Dem Präsidenten bläst der Wind heftig ins Gesicht, sein Premier François Fillon getraut sich nicht einmal, zum EU-Gipfel zu fahren. Die steigende soziale Spannung und die extrem schlechte Stimmung im Land sind nicht vom Himmel gefallen, weiß Nicolas Sarkozy. Seit dem 2. Februar streiken Professoren und Studenten gegen eine verkorkste „Reform“ der Lehrausbildung und die damit verbundene Abschaffung von Praktika ebenso wie die Gewichtung und Evaluation von Forschung und Lehre und die Änderung der universitären Leitungsstruktur. Obwohl ein Teil der geplanten „Reform“ bereits zurückgezogen wurde, stellten jetzt 14 Universitätspräsidenten den zuständigen Ministern Valérie Pécresse und Xavier Darcos ein Ultimatum, den „Evaluations- und Masterstudiengangs-Wahnsinn“ zu stoppen.

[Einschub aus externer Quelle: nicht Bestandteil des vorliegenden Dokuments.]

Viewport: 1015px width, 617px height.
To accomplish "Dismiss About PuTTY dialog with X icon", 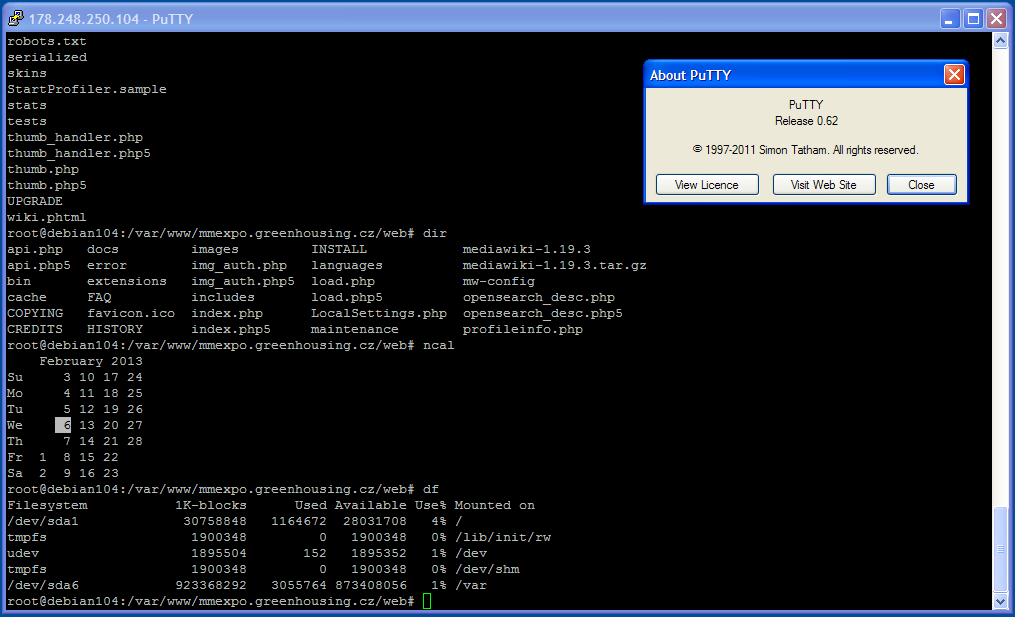I will 954,75.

Lehrer und Schüler, Professoren und Studenten stellen bei den landesweit über 200 Demonstrationen und Kundgebungen, zu denen alle acht Gewerkschaftsverbände aufgerufen haben, ein großes Kontingent. Die Gewerkschaften antworten auf die Versprechen Sarkozys im Wahlkampf: „Mehr arbeiten, um mehr zu verdienen!“ „Kaufkraft stärken“. Die Realitäten sehen anders aus: Bei Continental wurden die Arbeiter zuerst gezwungen, zur 40-Stunden-Woche zurückzukehren, „um das Unternehmen zu retten“. Dann kam die Ankündigung, 1.120 Stellen würden gestrichen. Die Firma Total machte 2008 einen Rekordgewinn von 13,5 Milliarden Euro. Vor zwei Wochen beschloss sie 555 Entlassungen. Momentan werden in Frankreich pro Tag durchschnittlich 3.000 Kündigungen ausgesprochen.

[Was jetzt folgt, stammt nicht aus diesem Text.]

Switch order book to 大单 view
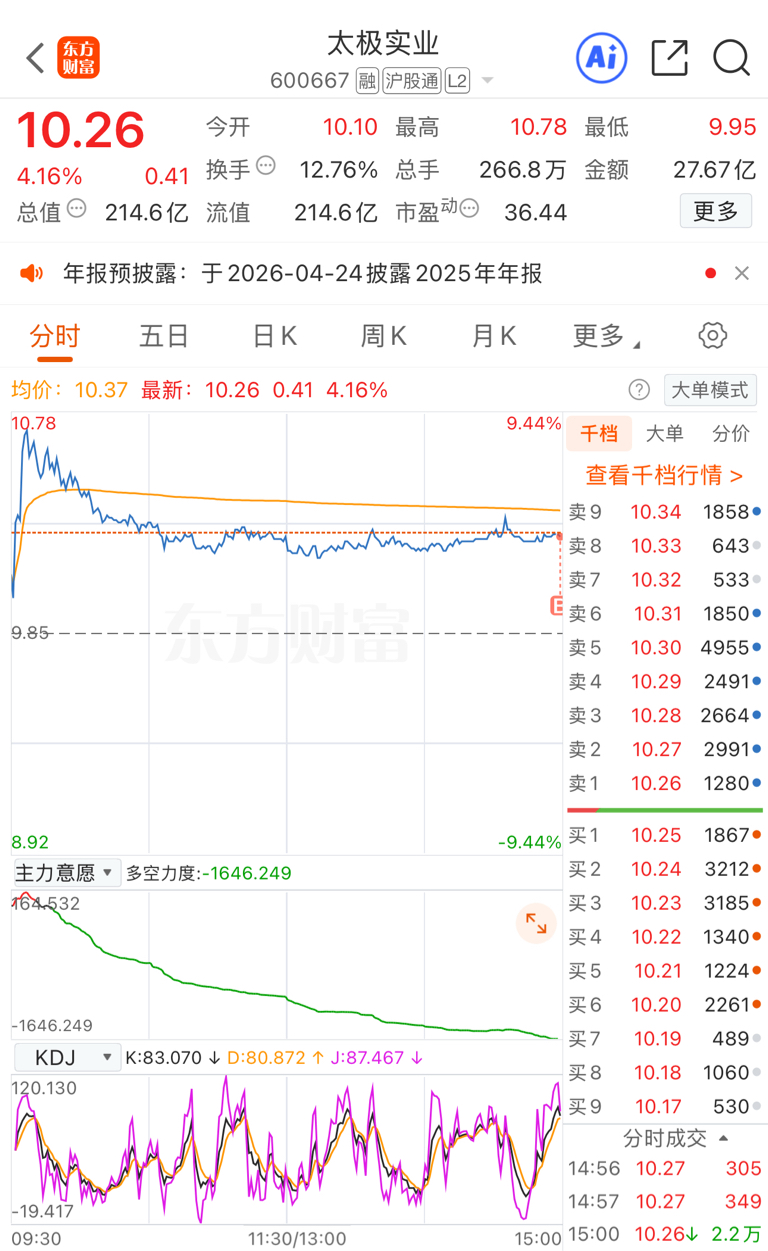The height and width of the screenshot is (1251, 768). (664, 433)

Das brachte das Fass zum Überlaufen. „Keine Opfer mehr!“, fordern die Gewerkschaften. Stattdessen sollen Entlassungen verboten, die Kaufkraft durch Erhöhung der Mindestlöhne gestärkt und Maßnahmen gegen die Arbeitslosigkeit getroffen werden. Vom milliardenschweren Hilfsprogramm der Regierung profitierten bislang nur die Unternehmen. Dank der Steuersenkungen Sarkozys sparten 834 Personen mit einem Einkommen über 15 Millionen Euro im Durchschnitt 368 000 Euro Steuern. Nachdem diese Zahlen vom Finanzausschuss der der Nationalversammlung bekannt geworden waren, geriet die Regierung in die Defensive.

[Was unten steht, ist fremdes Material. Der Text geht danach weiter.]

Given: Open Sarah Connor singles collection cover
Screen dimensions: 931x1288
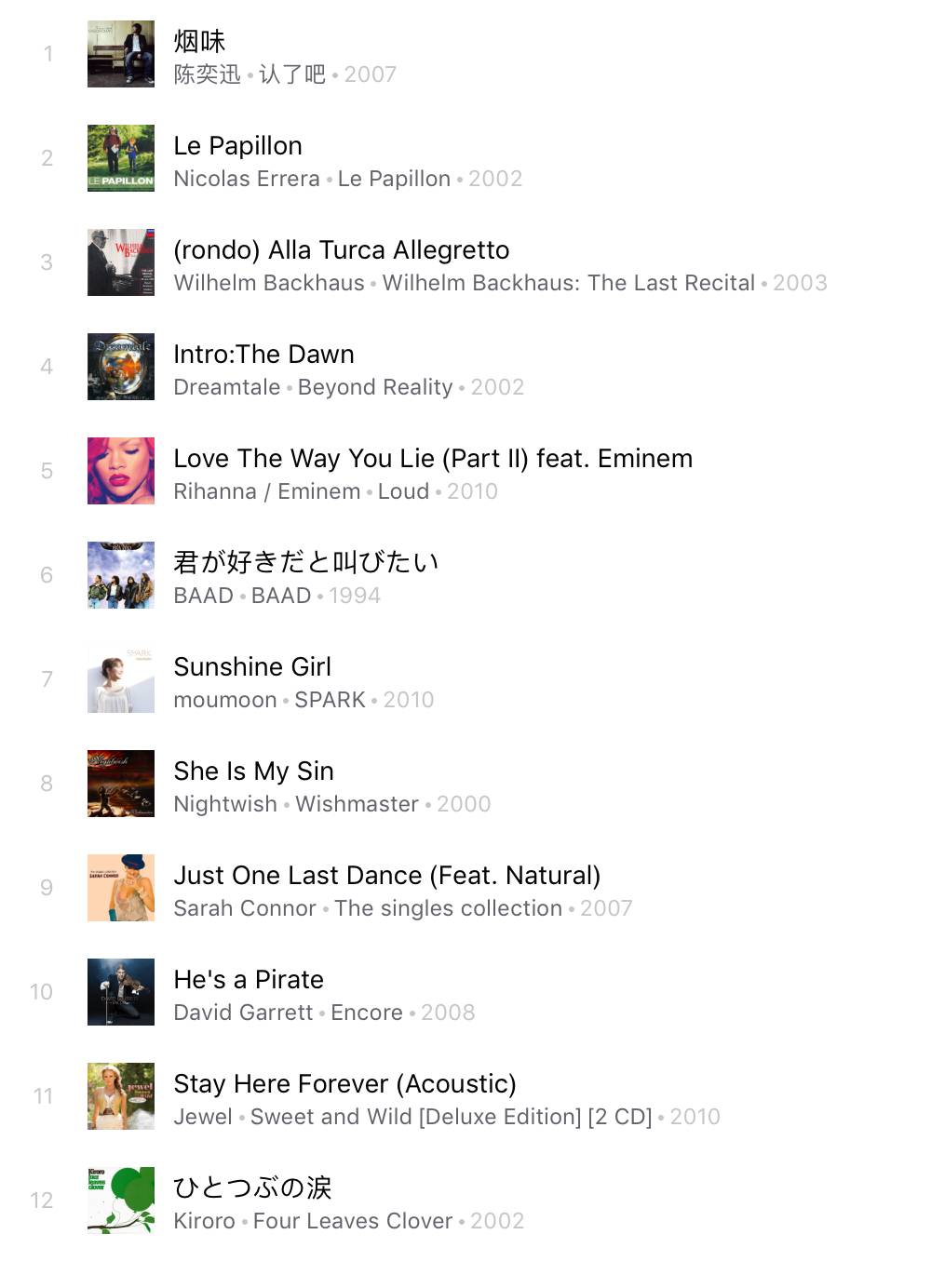Looking at the screenshot, I should click(121, 888).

Wirtschaftsministerin Christine Lagarde und Sozialminister Brice Hortefeux verlangen öffentlich von Unternehmern und Managern, auf Bonuszahlungen zu verzichten. Ein Antwort blieb aus. Dafür goss die Chefin des Unternehmer-Dachverbandes Öl ins Feuer. Vor dem heutigen Generalstreik sprach Laurence Parisot von „Illusionen“ und „Demagogie“ der Gewerkschaften, forderte forsch weitere Steuererleichterungen und verbat sich jede „Einmischung des Staates in unternehmerische Entscheidungen.“ – So erzeugt man „ein Klima sozialer Revolte“, wie der Sozialist Laurent Fabius meinte. Aber auch innerhalb der UMP brodelt es. Der ehemalige Minister Pierre Méhaignerie will „eine andere Politik“: „Wenn man die Krise aufhalten will, muss Präsident Sarkozy endlich seinen Eigensinn hinter sich lassen.“ Der muss sich warm anziehen.